What should I do with my money purchase pension?

25 September 2012


For the past five years, I have paid into a company money purchase pension. I have now been made redundant and have to decide what to do with this money.If I leave it where it is the management charges will erode any growth but if I move it to my own private personal pension, I will no doubt lose out on the transfer, and my own pension is performing poorly anyway.I have heard that in the case of small pension pots, they can be taken in cash from the age of 55. As I am 54, that option is attractive. Can you tell me if this is correct and, if so, what are the conditions?If it is not true, what should I do?
LO, Rainworth


It is usually possible to take pension benefits at age 55 and typically 25% of the fund can be paid to you as a taxfree lump sum.

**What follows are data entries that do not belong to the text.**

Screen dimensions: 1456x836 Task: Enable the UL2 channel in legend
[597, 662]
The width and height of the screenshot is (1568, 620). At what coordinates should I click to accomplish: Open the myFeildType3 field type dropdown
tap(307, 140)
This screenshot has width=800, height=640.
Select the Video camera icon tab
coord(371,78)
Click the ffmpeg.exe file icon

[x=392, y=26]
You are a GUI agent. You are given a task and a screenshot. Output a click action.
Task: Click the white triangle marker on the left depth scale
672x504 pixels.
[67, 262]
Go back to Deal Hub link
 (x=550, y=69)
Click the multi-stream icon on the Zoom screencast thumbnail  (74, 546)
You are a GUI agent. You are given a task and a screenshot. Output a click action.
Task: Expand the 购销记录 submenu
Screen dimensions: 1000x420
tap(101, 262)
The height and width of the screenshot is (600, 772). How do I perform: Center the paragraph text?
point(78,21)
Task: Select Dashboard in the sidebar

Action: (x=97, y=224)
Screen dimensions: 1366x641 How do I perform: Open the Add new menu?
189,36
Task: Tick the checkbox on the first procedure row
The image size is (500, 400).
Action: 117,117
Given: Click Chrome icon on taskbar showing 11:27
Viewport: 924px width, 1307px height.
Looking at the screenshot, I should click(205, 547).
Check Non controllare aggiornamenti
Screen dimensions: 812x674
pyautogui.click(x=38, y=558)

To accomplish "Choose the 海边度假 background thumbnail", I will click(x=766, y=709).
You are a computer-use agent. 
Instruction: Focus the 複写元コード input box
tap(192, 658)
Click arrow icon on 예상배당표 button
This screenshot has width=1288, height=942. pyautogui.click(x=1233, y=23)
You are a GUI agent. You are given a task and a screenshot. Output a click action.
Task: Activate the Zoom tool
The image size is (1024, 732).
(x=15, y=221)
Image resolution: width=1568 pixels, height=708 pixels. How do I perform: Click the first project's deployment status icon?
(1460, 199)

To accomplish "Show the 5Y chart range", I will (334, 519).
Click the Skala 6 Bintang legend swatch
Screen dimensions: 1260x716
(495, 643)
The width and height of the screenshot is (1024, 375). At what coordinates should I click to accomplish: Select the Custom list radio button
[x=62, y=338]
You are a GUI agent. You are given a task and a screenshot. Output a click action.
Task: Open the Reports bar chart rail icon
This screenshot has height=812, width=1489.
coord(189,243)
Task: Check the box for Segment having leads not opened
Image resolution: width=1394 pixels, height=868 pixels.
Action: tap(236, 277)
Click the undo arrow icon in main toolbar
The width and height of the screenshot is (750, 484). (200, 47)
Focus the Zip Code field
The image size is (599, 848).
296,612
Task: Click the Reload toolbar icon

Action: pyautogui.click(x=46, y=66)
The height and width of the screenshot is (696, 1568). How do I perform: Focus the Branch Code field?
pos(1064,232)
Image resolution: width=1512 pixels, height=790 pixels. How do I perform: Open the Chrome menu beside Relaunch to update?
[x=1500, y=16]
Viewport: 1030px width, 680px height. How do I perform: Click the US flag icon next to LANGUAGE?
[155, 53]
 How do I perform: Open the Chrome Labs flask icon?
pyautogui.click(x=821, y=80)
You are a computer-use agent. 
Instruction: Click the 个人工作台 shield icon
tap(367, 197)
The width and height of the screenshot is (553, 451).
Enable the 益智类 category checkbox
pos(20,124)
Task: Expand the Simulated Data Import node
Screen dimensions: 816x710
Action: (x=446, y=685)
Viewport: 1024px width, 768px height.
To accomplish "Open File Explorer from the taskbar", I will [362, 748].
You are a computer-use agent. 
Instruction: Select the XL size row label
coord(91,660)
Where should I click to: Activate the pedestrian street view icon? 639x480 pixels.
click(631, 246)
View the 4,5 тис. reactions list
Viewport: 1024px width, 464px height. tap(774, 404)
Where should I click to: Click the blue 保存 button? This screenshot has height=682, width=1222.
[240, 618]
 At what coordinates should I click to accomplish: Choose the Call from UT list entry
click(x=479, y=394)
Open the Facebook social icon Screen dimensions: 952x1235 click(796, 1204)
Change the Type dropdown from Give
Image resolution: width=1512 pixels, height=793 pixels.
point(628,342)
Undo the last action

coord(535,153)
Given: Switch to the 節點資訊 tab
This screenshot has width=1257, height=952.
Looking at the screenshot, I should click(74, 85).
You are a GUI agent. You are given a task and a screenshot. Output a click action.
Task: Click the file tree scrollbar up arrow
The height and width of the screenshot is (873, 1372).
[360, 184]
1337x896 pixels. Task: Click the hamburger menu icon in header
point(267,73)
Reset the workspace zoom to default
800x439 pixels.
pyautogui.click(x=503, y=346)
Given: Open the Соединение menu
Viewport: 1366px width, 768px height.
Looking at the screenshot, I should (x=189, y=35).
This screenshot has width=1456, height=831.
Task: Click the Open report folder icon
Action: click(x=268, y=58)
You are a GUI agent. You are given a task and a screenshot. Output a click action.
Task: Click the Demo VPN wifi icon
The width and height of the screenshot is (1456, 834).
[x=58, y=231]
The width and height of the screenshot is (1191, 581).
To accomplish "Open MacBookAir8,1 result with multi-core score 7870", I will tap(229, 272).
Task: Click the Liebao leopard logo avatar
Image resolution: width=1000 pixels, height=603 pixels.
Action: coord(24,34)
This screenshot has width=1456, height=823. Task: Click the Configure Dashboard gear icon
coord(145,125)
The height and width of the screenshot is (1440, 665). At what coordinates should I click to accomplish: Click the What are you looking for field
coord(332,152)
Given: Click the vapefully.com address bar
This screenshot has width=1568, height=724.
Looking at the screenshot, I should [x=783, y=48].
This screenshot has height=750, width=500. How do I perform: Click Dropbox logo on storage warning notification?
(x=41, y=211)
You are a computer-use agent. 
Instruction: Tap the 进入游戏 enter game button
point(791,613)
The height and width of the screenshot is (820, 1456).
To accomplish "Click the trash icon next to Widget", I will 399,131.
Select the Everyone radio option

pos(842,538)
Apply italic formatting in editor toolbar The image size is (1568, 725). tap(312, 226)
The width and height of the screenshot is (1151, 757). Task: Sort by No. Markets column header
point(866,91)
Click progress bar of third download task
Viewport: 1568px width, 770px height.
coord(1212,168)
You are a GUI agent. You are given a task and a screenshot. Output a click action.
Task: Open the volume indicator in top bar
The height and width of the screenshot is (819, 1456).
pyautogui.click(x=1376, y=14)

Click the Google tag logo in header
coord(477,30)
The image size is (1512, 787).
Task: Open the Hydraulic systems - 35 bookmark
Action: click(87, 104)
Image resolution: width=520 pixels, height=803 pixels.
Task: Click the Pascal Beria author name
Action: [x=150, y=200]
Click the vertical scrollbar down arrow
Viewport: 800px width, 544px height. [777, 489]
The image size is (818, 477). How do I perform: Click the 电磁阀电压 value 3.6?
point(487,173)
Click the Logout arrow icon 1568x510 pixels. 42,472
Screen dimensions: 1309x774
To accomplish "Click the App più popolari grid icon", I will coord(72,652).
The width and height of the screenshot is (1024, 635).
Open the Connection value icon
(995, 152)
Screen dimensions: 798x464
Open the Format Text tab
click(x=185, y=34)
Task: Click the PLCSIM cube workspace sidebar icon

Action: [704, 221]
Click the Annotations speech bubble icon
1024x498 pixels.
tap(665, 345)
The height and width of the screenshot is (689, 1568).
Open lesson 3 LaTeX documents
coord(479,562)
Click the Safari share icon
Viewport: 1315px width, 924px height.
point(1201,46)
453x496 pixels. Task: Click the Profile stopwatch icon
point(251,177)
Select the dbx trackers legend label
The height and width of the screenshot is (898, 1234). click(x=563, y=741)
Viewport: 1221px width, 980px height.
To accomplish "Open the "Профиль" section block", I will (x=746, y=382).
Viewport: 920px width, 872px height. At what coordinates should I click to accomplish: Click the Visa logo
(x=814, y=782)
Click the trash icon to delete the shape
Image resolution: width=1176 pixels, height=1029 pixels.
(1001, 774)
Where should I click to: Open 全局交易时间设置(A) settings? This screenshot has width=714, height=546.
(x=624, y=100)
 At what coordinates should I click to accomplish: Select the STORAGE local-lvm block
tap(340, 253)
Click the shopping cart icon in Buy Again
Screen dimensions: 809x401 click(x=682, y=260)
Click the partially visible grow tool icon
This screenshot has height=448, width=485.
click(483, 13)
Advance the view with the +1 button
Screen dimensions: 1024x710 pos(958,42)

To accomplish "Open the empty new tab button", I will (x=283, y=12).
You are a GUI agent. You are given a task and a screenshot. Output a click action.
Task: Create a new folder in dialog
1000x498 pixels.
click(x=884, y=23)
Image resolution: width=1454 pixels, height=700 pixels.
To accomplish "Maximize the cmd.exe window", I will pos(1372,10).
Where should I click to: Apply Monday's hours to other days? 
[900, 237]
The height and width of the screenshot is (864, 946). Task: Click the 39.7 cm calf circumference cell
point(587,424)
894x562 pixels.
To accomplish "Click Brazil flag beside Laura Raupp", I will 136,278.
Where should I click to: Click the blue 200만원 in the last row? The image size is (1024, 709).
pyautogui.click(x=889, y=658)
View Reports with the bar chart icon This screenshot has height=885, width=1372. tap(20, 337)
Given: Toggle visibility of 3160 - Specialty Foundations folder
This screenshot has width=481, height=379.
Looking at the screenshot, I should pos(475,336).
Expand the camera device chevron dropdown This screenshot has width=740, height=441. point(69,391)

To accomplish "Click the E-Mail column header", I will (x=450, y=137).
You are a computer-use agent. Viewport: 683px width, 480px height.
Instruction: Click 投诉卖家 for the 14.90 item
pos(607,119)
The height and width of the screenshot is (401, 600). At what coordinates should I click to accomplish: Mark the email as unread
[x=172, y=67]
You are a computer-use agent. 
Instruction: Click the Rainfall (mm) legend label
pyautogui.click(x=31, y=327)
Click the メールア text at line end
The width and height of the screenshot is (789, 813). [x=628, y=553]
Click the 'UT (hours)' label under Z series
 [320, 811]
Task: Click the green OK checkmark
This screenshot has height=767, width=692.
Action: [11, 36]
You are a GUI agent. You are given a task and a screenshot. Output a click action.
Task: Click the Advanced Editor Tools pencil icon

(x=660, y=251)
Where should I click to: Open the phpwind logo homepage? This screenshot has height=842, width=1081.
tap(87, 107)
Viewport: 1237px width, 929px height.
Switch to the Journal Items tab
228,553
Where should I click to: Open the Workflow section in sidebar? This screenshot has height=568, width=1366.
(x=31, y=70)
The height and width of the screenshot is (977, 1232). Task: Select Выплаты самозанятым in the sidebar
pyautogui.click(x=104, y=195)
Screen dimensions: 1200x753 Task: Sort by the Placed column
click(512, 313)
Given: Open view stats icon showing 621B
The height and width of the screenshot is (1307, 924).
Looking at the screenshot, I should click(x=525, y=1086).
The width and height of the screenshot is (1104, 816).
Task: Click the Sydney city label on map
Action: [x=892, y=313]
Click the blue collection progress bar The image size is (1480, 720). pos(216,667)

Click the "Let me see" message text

However, I think you are referring to triviality rules, where small pension pots can be paid out completely in cash. This can only be done from age 60 and then only for those with total pension assets below, currently, £18,000, or individual pension pots worth less than £2,000. While 25% of the cash sum is usually tax-free, the remainder is taxable as income.


If you do remain in the company scheme then it is likely you will continue to pay charges. However, you will also pay charges if you are in a new scheme and so you should look to compare one against the other.

Also, while your pension may have performed poorly, this is likely to be a result of the funds you are invested in rather than the policy itself. You should investigate to see if you have other fund options within your current pension.

If you are considering a pension transfer, particularly from a company pension scheme, you should take independent financial advice first. This will ensure transferring is right for you and that you won’t lose any valuable benefits or guarantees.